Task input
=== Begin Enclosure ===
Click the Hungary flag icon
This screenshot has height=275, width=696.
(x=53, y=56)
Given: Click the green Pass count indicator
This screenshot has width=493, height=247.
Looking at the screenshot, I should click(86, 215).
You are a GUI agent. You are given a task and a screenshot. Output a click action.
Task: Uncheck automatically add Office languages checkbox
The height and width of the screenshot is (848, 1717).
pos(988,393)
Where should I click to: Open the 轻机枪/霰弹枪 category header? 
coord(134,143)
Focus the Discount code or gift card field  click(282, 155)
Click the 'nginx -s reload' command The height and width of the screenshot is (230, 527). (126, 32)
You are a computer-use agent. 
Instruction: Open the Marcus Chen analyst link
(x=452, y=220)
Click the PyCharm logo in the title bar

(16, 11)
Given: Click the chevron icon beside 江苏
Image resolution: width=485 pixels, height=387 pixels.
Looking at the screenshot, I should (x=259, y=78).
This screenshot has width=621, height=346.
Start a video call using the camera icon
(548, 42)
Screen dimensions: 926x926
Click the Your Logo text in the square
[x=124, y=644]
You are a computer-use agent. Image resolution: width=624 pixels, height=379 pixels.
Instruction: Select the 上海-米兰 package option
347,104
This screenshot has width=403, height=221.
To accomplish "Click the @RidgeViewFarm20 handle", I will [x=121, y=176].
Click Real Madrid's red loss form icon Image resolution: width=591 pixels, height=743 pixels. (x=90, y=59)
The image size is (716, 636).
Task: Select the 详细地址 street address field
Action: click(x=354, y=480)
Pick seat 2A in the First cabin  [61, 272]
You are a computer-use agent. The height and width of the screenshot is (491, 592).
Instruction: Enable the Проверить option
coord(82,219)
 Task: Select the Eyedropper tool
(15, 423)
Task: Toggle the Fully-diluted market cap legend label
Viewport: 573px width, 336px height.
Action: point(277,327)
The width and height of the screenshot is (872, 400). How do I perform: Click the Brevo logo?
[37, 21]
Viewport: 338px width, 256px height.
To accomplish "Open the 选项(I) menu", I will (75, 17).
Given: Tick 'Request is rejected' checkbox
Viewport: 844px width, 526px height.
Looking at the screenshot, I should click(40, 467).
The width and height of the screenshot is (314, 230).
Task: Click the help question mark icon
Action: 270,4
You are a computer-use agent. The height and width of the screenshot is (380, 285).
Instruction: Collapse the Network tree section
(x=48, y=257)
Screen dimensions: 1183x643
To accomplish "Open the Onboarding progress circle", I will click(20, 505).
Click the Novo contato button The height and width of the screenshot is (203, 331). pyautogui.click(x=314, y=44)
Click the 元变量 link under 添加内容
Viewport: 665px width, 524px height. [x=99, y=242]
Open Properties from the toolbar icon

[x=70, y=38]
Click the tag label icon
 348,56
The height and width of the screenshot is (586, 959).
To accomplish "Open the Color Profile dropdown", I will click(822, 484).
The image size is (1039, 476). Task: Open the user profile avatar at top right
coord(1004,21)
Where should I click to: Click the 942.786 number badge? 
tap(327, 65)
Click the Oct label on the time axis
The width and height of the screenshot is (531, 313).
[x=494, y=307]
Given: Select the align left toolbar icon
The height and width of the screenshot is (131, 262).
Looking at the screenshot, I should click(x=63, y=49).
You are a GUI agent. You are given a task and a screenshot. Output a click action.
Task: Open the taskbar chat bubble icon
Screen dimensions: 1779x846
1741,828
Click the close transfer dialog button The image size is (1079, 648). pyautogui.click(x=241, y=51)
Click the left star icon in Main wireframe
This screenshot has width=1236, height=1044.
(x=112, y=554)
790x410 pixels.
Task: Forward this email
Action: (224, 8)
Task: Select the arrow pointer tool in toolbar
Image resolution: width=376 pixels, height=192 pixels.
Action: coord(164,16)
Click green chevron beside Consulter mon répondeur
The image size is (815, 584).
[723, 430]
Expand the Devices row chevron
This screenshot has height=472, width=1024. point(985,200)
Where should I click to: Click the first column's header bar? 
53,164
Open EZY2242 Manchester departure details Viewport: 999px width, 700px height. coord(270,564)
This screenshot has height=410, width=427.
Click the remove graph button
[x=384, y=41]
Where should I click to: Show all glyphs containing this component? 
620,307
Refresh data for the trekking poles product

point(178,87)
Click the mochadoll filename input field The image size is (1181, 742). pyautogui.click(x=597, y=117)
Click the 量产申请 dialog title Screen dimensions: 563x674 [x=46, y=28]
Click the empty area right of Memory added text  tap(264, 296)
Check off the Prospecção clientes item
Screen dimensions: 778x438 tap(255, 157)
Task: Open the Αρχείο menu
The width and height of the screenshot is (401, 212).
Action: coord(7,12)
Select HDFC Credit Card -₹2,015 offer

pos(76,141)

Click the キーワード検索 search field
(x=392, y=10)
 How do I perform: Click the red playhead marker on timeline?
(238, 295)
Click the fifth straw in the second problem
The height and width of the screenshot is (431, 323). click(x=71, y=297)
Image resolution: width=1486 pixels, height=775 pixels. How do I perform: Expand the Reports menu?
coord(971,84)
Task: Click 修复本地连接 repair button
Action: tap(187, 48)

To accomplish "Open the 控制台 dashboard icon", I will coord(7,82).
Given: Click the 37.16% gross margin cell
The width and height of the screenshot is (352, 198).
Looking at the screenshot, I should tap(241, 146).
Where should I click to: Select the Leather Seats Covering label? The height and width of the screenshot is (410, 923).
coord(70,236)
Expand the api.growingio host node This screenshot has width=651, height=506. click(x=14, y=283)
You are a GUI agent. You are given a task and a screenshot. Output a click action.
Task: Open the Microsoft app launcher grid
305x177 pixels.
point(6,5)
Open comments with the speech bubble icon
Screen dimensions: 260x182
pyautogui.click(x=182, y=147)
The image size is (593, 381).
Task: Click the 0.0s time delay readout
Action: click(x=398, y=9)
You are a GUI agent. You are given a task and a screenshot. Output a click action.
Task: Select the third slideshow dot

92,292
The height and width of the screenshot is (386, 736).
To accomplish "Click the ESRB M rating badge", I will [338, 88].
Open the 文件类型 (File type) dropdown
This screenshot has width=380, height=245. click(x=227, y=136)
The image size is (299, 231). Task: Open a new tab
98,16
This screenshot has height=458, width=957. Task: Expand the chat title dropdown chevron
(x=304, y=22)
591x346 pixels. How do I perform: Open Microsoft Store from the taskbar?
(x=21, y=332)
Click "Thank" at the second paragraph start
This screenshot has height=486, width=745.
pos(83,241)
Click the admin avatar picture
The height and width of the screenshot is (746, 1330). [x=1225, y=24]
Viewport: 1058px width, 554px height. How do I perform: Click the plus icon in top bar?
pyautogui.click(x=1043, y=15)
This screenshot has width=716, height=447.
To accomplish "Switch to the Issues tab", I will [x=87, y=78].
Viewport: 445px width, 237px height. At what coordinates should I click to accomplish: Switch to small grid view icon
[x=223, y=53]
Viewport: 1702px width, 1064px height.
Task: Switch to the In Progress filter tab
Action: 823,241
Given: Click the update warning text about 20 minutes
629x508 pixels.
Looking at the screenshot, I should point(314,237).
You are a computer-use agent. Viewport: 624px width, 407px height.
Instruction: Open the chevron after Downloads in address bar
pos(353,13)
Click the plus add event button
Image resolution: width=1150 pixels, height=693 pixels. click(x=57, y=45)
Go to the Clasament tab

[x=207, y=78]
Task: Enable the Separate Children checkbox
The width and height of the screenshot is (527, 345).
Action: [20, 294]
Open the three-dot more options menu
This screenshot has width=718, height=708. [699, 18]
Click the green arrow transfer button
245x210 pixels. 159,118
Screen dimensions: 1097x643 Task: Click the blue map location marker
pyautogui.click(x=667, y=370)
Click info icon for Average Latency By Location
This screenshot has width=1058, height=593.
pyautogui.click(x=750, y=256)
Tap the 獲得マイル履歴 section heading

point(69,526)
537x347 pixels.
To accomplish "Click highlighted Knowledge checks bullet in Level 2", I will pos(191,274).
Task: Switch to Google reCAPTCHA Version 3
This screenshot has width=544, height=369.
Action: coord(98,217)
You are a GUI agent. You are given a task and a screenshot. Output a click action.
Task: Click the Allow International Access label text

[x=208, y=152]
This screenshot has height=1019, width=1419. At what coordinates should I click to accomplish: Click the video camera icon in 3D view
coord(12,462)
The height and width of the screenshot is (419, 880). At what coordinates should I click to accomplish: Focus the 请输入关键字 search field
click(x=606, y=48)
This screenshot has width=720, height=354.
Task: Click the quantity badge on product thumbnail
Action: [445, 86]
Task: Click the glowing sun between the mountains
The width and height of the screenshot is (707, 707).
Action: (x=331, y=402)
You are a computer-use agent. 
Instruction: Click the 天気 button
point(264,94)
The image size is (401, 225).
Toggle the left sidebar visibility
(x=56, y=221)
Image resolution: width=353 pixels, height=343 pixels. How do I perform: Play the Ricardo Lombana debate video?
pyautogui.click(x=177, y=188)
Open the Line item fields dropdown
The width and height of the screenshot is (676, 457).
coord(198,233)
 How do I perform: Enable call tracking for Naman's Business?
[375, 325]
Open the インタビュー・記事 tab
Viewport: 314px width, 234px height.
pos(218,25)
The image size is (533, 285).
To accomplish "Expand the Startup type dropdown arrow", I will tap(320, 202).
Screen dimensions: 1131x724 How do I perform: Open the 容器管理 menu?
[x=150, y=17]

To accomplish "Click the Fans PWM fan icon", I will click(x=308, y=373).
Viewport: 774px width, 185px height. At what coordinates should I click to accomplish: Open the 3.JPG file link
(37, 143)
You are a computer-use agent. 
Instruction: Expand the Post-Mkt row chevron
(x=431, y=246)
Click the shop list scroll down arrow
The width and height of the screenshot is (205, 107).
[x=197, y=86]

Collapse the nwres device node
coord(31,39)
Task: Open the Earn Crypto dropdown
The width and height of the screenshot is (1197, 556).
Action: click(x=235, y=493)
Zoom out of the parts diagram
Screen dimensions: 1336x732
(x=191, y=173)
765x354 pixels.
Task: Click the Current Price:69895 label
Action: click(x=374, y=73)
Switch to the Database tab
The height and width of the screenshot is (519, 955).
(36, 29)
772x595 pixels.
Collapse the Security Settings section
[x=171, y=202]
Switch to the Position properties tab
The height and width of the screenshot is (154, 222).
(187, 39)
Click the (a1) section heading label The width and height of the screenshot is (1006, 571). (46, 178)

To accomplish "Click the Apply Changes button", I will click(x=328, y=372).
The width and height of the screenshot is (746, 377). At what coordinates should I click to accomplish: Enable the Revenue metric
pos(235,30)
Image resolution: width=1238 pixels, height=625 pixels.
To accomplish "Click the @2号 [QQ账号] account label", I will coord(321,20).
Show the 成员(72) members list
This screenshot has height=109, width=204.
=== End Enclosure ===
Activity
Go through the material and say how many lines include "checkbox". The number alone will do.

Answer to this exercise
3